- Theatrical release poster
- Directed by: Ron Ormond
- Produced by: June Carr
- Starring: Jackie Coogan; Eddie Garr; Eddie Dean;
- Cinematography: Jack Greenhalgh
- Edited by: Jack Ogilvie
- Music by: Walter Greene
- Production company: Spartan Productions
- Distributed by: Lippert Pictures
- Release date: July 20, 1951;
- Running time: 54 minutes
- Country: United States
- Language: English
- Budget: $10,000

= Varieties on Parade =

1951 film directed by Ron Ormond

Varieties on Parade is a 1951 American musical film directed by Ron Ormond and released by Lippert Pictures. The film is a simple variety hour with no plot, replicating a vaudeville show.

==Plot==
Master of ceremonies Eddie Garr delivers a monologue about Hollywood locals trying to impress movie producers. He introduces a lineup of dancers, harmonica players, a dog act, a comic adagio act, acrobats, jugglers and cyclists.
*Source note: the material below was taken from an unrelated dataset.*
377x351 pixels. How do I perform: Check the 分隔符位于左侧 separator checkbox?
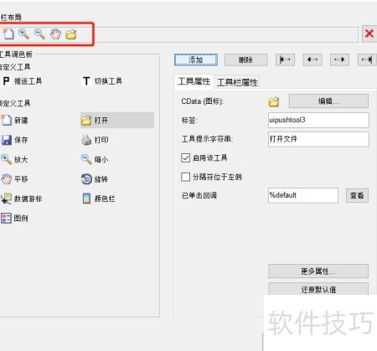(186, 177)
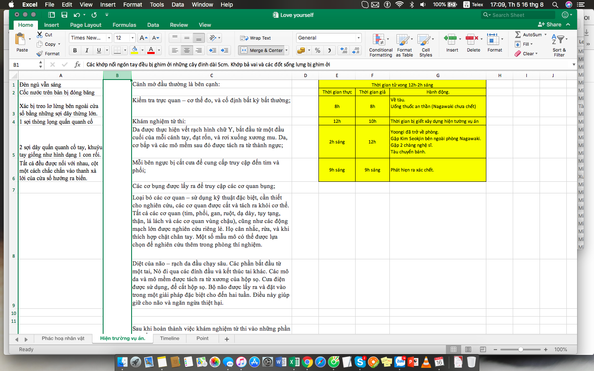The width and height of the screenshot is (594, 371).
Task: Open the Merge & Center dropdown arrow
Action: pyautogui.click(x=287, y=50)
Guest stars are spotted between the acts: Jackie Coogan lampoons his 1921 breakthrough role as "The Kid," with Eddie Garr imitating Charlie Chaplin; Eddie Dean offers a cowboy song and engages Garr and Coogan in comic patter; Tom Neal and Iris Adrian, both featured in Lippert productions, perform a flirtation act and Lyle Talbot appears in a sketch with burlesque veterans Jean Carroll and Harry Rose.

==Cast==
- Jackie Coogan
- Eddie Garr
- Eddie Dean
- Tom Neal
- Iris Adrian
- Lyle Talbot

==Production==
In 1948, during the dawn of commercial television, many of its programs depended on live entertainment, relying on vaudeville specialty acts. This exposure created new interest in vaudeville performers and variety shows.

Beginning in 1949, former vaudeville dancing star June Carr and her husband, producer-director Ron Ormond, produced a series of vaudeville-based musical features on $10,000 budgets.